PySpark - 发送附有 CSV 的电子邮件,整个 CSV 显示在一行中
PySpark - Send Email with CSV attached, entire CSV showing up on one line
我有一个生成 DataFrame 的脚本。我将 DF 转换为 CSV,然后将其作为电子邮件附件发送。问题是 header + 数据都在第一行,所以生成的 CSV 有 60k 列和 1 行。

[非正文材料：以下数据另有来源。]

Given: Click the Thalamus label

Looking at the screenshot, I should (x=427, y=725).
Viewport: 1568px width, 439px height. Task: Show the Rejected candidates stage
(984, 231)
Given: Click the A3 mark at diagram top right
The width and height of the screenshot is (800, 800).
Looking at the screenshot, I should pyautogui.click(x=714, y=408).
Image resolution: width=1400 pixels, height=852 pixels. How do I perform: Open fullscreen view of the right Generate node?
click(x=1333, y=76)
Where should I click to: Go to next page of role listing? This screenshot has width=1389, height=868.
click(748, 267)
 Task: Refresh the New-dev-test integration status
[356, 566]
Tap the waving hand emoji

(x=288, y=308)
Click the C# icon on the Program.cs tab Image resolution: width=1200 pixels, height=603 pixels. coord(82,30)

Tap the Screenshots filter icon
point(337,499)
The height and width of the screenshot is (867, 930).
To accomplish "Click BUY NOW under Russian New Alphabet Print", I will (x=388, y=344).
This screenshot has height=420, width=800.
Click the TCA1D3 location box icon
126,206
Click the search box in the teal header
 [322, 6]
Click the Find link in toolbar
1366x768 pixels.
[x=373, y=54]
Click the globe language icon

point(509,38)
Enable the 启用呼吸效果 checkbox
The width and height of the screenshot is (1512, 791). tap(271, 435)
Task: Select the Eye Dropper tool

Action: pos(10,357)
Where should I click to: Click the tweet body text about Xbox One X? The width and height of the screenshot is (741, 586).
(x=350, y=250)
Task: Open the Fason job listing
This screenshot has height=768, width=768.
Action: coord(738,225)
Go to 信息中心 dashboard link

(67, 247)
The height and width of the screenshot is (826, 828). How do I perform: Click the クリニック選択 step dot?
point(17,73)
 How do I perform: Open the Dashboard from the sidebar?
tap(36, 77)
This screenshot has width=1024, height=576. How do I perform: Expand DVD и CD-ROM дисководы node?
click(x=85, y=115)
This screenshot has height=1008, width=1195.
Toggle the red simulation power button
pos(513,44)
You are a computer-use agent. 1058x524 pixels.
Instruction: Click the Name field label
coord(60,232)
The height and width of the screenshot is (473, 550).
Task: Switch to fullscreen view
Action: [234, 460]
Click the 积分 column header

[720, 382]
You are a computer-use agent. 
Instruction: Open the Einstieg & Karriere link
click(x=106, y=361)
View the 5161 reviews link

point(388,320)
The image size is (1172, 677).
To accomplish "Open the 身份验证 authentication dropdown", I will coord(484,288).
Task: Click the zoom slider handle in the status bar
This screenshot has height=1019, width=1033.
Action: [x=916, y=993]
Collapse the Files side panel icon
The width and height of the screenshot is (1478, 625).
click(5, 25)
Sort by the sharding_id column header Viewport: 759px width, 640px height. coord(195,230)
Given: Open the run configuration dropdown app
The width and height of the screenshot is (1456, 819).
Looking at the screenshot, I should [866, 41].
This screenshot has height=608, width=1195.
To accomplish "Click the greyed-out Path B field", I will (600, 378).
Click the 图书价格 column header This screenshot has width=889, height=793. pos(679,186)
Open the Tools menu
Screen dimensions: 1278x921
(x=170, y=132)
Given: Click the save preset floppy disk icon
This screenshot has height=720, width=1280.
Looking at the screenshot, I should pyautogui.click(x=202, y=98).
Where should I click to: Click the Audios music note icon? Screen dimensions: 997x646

怎么了?
这是我的代码:
df.toPandas().to_csv("/dbfs/<path>/df.csv", mode='w+', encoding='utf-8')
server = smtplib.SMTP('smtp.gmail.com:587')
server.ehlo()
server.starttls()
server.login("<email>", "<password>")
sender = "<email>"
recipient = "<email>"
msg = MIMEMultipart()
msg['Subject'] = 'I need help'
msg['From'] = sender
msg['To'] = recipient
filedata = sc.textFile("/dbfs/<path>/df.csv", use_unicode=False)
msg.attach(MIMEText('This is your test message with attachment...'))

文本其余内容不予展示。